##### Information given #####
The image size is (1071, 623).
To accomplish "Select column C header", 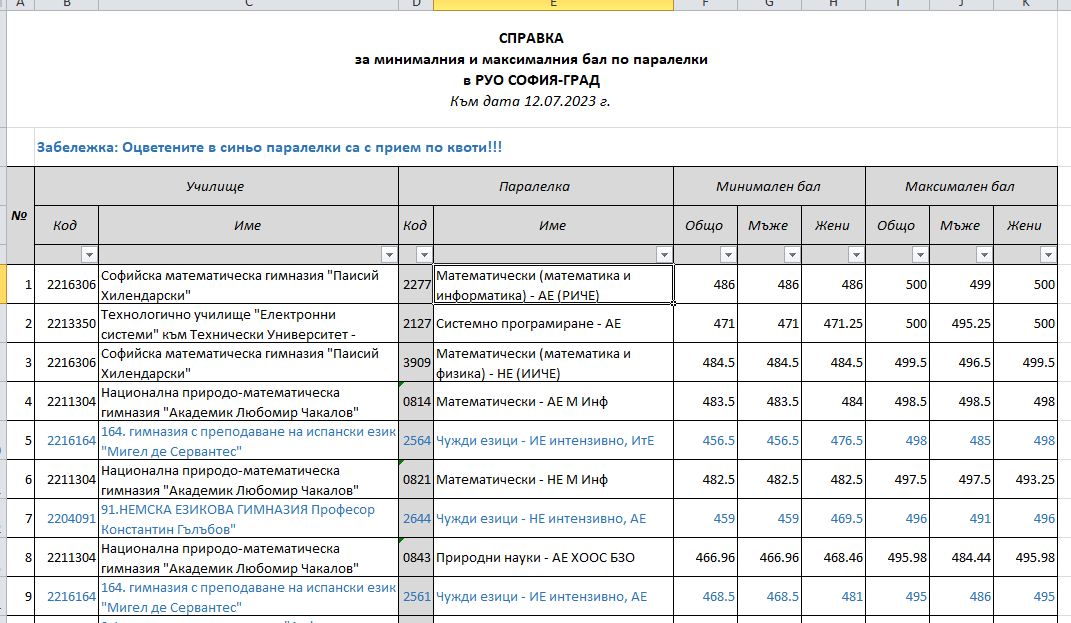I will 247,6.
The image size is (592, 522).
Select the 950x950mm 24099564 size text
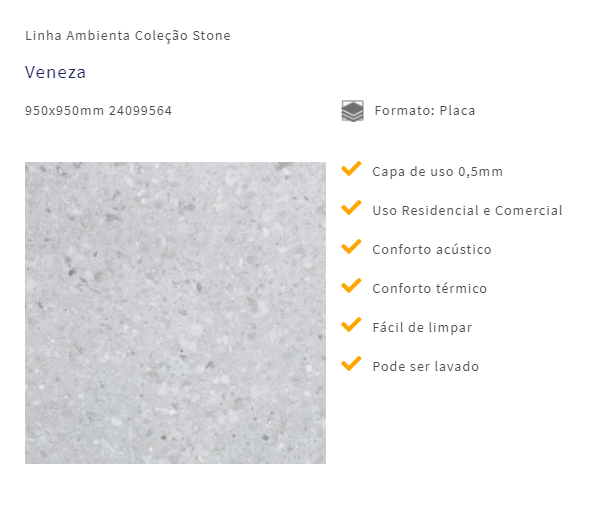(x=98, y=111)
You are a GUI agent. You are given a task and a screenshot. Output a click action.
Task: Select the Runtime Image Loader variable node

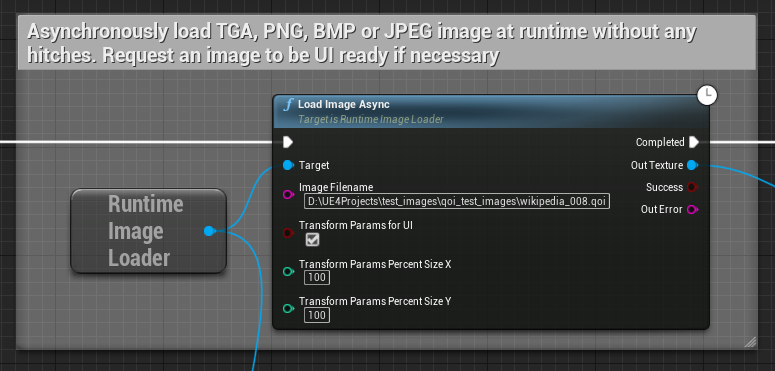148,231
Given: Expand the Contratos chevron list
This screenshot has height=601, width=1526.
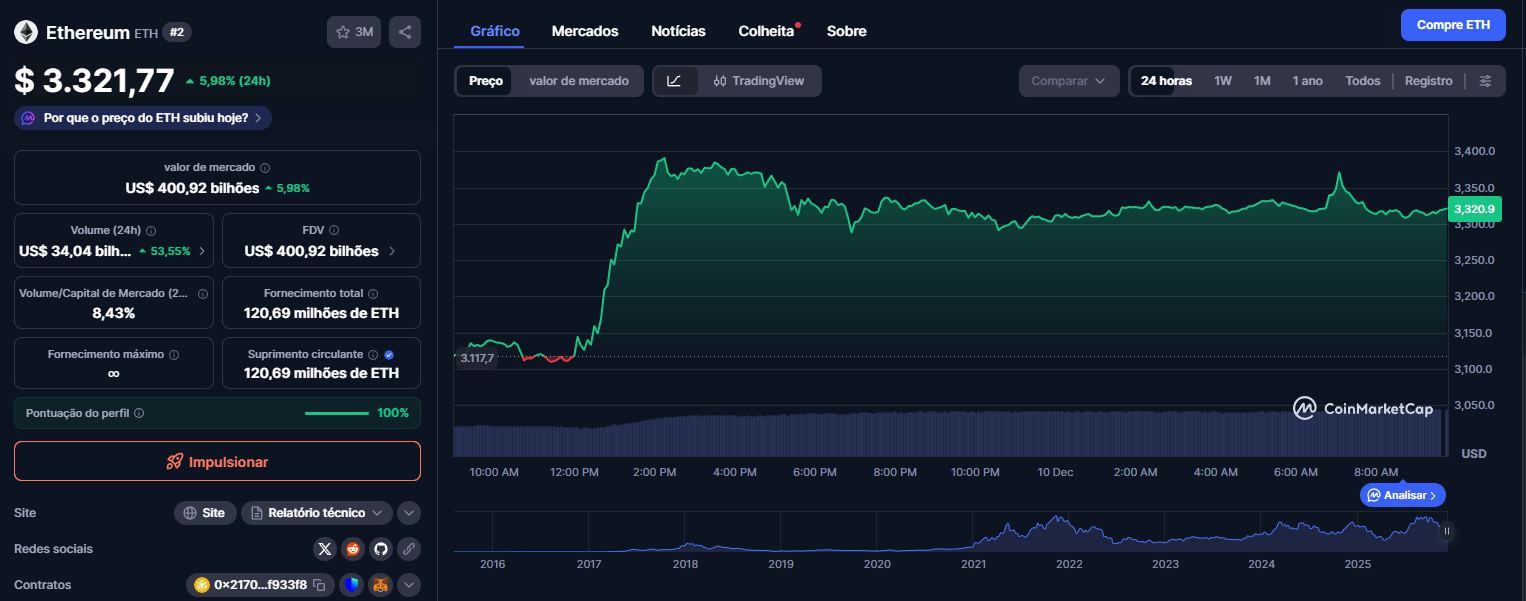Looking at the screenshot, I should coord(408,584).
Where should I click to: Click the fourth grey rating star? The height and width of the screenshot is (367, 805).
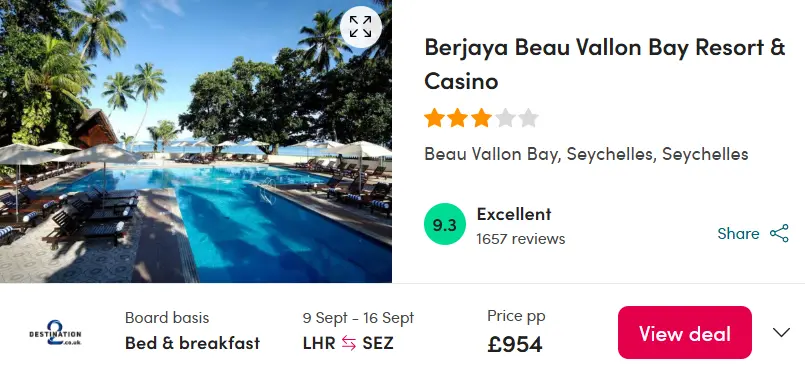point(505,118)
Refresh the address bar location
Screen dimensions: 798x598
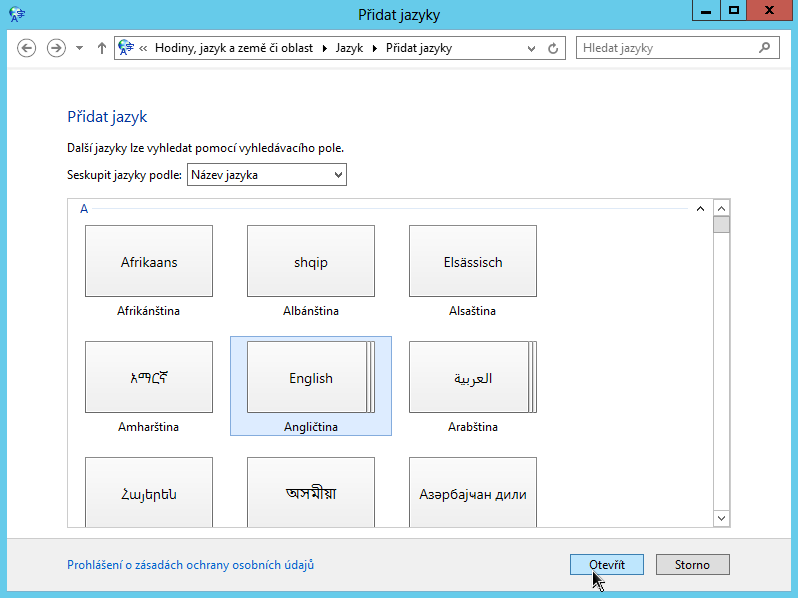(x=554, y=48)
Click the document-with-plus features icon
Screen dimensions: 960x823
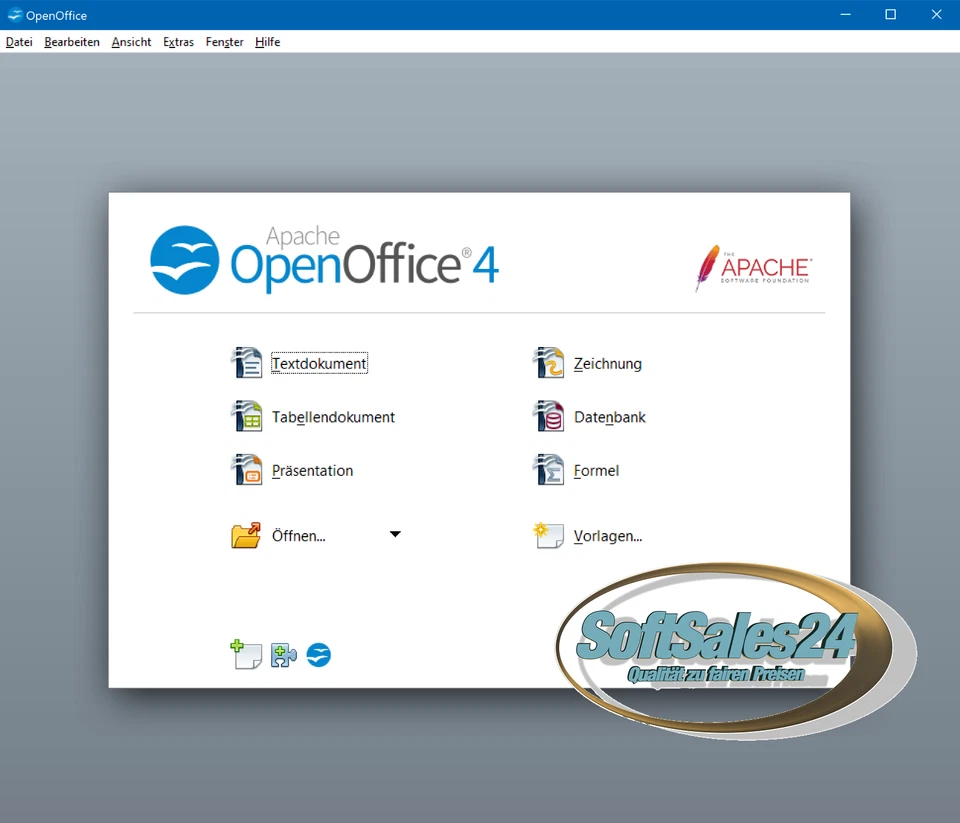pyautogui.click(x=246, y=654)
#####
— Problem —
Your answer should be the lines from the line containing "Screen dimensions: 798x598" through the end of the listing above, output exactly and alone, without the pictures.

— Your response —
Screen dimensions: 798x598
(x=554, y=48)
Click the document-with-plus features icon
Screen dimensions: 960x823
pyautogui.click(x=246, y=654)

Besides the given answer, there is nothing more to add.